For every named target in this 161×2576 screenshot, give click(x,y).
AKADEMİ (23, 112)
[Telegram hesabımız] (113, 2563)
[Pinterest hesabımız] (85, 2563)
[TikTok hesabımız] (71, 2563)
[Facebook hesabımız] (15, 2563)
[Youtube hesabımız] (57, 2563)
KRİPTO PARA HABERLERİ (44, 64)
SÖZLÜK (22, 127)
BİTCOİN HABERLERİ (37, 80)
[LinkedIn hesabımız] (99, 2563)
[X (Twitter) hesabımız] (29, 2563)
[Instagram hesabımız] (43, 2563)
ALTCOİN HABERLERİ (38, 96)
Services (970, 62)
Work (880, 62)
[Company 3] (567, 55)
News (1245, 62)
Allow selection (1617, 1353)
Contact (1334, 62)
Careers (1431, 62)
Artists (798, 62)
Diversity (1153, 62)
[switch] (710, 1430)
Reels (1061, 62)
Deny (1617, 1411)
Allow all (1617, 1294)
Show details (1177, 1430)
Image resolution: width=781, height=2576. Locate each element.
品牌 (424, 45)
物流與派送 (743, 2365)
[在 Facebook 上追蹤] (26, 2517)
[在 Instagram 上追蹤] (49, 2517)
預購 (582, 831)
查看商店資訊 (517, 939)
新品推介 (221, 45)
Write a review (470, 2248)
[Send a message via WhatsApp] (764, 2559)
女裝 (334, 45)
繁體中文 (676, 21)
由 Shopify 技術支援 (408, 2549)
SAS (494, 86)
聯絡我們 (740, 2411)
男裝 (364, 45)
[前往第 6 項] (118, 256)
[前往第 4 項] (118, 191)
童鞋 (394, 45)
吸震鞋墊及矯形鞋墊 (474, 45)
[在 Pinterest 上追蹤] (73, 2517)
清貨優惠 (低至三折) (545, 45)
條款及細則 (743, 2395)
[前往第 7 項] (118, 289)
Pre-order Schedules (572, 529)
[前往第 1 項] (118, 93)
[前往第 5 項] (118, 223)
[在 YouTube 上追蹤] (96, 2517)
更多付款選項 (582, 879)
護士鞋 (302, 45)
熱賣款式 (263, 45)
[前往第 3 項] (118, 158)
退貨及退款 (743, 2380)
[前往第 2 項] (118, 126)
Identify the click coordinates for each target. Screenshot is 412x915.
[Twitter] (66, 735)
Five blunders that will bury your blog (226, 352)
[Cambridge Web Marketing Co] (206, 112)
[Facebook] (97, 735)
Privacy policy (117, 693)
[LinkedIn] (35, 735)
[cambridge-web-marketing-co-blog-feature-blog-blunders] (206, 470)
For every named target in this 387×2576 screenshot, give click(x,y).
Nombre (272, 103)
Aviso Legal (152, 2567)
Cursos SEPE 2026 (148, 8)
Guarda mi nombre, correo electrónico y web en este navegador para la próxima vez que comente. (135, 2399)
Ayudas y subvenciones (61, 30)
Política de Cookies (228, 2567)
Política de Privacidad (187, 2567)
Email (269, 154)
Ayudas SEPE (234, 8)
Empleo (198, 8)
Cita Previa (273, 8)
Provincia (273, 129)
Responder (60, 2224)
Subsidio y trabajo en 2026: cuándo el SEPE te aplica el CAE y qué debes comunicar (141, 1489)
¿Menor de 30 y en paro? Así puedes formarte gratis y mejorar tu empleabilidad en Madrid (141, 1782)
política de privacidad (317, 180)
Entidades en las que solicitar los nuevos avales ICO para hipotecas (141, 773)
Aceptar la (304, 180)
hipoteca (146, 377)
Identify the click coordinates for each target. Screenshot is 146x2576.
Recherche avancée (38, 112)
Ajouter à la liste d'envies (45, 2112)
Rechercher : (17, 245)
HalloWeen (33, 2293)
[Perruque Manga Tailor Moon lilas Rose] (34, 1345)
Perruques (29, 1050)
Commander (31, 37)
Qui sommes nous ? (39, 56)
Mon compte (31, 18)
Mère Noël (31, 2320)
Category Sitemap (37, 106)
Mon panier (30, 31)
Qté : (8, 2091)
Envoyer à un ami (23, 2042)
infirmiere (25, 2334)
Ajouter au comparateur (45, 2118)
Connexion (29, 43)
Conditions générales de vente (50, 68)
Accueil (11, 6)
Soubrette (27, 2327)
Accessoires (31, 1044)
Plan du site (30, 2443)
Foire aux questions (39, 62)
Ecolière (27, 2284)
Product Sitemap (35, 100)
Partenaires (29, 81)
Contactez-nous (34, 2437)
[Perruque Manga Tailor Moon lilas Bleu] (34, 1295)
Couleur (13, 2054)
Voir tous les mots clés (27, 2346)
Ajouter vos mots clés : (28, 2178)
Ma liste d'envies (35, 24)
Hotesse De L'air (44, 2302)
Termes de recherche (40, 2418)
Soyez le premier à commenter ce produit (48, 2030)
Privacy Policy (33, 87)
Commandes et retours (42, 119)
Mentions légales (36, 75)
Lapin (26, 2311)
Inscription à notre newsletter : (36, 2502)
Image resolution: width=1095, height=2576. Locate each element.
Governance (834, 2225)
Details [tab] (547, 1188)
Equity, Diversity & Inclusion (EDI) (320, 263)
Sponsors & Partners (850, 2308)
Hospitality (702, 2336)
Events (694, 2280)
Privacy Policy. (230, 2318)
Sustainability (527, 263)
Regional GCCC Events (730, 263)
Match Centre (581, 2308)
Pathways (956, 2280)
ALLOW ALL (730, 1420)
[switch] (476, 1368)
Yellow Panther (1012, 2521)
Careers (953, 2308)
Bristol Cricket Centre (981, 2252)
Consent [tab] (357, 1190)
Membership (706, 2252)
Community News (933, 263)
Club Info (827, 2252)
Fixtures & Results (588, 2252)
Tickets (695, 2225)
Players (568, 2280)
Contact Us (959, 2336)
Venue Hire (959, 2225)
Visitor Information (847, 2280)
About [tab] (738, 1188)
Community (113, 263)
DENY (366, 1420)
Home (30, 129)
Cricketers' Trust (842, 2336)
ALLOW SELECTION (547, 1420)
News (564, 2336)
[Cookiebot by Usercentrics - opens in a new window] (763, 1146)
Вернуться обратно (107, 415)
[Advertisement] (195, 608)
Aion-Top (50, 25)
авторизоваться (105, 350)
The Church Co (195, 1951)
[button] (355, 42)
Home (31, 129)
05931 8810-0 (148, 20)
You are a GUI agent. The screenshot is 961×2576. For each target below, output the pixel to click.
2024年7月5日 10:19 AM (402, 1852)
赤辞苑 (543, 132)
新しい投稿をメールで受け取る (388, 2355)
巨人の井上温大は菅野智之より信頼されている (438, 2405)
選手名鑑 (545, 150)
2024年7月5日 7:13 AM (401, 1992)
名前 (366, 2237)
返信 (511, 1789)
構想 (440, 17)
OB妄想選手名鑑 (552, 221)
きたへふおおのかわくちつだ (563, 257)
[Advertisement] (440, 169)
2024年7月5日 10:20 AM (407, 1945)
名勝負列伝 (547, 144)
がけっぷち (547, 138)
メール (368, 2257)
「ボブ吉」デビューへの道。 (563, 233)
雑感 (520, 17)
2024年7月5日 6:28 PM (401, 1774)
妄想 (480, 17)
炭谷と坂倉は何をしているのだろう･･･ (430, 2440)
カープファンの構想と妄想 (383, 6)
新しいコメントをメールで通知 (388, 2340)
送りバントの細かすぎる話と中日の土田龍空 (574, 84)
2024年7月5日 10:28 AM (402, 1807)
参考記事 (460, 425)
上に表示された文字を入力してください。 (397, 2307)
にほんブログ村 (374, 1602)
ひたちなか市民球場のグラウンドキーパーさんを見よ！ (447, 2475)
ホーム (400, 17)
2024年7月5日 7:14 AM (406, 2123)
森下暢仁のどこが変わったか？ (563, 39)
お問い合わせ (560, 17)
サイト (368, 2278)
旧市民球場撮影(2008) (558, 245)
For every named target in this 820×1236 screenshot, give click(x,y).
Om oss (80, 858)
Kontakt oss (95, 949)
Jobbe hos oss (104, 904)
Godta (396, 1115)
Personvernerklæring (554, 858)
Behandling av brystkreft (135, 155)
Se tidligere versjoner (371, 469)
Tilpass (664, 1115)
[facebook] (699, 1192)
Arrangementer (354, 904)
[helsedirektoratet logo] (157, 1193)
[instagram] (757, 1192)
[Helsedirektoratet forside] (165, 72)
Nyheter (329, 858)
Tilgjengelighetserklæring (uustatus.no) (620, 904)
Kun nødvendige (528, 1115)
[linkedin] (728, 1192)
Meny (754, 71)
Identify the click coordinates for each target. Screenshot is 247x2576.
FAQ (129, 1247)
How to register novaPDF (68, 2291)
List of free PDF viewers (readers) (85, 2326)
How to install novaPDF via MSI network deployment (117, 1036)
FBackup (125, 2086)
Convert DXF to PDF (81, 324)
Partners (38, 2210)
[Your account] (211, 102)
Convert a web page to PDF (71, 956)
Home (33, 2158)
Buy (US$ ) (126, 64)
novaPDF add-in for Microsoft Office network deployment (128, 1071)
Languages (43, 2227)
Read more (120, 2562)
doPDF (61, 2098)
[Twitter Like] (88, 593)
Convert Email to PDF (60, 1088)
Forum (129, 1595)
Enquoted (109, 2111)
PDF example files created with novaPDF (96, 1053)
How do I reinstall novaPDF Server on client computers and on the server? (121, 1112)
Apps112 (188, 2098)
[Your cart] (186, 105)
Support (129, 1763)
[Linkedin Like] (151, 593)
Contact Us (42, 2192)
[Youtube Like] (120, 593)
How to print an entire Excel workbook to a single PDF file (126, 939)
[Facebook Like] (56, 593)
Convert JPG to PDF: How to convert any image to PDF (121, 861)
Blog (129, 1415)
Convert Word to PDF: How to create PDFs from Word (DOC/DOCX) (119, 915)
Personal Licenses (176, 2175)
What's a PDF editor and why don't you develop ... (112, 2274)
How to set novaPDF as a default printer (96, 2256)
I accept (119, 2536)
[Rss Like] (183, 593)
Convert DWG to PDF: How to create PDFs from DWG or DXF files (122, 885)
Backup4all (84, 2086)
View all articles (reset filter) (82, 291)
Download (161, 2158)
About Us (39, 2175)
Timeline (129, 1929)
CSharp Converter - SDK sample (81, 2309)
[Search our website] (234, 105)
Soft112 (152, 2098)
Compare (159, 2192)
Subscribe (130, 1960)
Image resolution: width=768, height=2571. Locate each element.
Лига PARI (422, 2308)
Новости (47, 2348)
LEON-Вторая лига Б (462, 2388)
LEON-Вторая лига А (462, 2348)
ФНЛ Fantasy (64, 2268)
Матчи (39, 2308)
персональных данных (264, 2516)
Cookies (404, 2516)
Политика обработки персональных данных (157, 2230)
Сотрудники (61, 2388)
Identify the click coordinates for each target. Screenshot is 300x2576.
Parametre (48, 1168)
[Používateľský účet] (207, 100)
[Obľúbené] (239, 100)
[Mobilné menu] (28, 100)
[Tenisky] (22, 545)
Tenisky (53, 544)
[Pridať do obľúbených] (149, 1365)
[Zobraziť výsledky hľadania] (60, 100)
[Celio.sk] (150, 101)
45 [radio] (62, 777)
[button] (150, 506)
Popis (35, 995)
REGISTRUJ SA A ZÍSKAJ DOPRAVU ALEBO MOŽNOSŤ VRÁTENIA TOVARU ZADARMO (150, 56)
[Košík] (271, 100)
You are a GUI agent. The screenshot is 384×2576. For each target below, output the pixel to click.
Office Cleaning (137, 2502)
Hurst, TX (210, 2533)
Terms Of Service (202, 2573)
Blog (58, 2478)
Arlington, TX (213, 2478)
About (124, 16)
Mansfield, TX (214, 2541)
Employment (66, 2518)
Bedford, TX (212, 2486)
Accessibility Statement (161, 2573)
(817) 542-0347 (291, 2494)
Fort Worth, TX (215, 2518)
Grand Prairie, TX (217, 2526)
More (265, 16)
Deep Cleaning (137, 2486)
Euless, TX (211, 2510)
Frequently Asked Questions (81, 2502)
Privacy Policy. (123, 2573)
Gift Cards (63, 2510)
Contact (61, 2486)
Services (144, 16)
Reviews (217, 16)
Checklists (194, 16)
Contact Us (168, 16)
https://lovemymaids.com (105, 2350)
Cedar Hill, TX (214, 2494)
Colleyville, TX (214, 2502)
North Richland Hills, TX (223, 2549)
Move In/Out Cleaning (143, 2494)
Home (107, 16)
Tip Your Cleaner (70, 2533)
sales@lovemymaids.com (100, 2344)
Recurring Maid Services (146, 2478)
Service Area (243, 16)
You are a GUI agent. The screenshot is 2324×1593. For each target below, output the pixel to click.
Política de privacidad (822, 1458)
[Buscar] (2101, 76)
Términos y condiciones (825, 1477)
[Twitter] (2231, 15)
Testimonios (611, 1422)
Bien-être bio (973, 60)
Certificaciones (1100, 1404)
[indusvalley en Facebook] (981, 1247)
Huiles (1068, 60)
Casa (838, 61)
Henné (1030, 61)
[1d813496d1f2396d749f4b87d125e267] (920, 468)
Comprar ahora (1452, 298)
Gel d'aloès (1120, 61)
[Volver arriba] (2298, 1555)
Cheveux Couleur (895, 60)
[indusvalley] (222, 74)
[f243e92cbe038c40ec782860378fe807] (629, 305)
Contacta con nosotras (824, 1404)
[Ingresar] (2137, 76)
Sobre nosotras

○ ○ ○ ○ ○

* _What to produce_:
In the entries above, find each line with the word "liste" and return it.

* _Solution_:
Ajouter à la liste d'envies (45, 2112)
Ma liste d'envies (35, 24)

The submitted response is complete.